Qwen3.5 35b is sure still one the best local model (pulling above its weight) - More Details
Posted by dreamai87@reddit | LocalLLaMA | View on Reddit | 47 comments
Last time I posted on how this model has performed in creating the webapp based on provided research paper. I got so much love to see people has appreciated the post and of-course the potential of this MOE model.
I am sharing detailed on how I used this model to create webapp just using prompt and step by step guiding it. Later I converted my guidance steps into skills using same qwen-code cli with this model, that helped to add more examples.
Here is github repo where I have added the research-webapp-skill that you all can use and validate potential of this model on different papers.
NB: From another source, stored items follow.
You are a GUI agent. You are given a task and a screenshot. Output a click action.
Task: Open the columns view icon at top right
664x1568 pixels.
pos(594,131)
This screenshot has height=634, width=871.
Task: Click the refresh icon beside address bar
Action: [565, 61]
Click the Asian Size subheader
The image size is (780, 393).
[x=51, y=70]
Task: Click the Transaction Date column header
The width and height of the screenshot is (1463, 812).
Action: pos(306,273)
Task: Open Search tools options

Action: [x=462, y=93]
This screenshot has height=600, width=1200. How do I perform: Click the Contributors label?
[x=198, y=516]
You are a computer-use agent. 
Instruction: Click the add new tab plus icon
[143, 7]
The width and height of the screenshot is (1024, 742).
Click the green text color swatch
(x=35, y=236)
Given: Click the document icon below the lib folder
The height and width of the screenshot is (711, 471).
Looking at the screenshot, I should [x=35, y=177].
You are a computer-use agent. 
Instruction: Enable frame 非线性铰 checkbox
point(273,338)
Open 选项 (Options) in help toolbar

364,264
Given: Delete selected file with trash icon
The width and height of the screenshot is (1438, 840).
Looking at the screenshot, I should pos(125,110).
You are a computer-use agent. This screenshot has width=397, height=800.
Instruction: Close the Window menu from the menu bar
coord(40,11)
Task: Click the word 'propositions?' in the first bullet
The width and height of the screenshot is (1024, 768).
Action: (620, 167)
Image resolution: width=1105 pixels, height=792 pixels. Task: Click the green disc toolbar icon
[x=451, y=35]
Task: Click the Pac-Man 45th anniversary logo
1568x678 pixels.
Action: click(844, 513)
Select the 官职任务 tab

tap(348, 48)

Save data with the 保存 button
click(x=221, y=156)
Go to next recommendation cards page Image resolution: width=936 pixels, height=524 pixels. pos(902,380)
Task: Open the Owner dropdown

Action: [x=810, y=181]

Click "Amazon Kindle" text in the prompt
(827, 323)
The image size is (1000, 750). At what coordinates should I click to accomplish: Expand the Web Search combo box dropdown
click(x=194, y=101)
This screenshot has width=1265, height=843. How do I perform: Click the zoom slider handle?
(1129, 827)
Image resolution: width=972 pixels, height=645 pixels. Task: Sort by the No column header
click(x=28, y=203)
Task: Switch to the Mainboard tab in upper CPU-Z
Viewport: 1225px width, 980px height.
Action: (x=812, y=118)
I have added examples in the repo research-webapp-skill/examples at main · statisticalplumber/research-webapp-skill
Below is the command that I use to run this model on 16GB VRAM RTX 5080 Laptop
:: Set the model path
set MODEL_PATH=C:\Users\test\.lmstudio\models\unsloth\Qwen3.5-35B-A3B-GGUF\Qwen3.5-35B-A3B-UD-Q4_K_L.gguf
echo Starting Llama Server...
echo Model: %MODEL_PATH%
llama-server.exe -m "%MODEL_PATH%" --chat-template-kwargs "{\"enable_thinking\": false}" --jinja -fit on -c 90000 -b 4096 -b 1024 --reasoning off --presence-penalty 1.5 --repeat-penalty 1.0 --temp 0.6 --top-p 0.95 --min-p 0.0 --top-k 20 --context-shift --keep 1024
if %ERRORLEVEL% NEQ 0 (
echo.
echo [ERROR] Llama server exited with error code %ERRORLEVEL%
pause
)
I have tried gemma4 26b moe, its not able to make app where qwen is keeping hold of context even at 70 80K. I tried latest jinja template of gemma4 and latest models from unsloth but still its not able to pull this task.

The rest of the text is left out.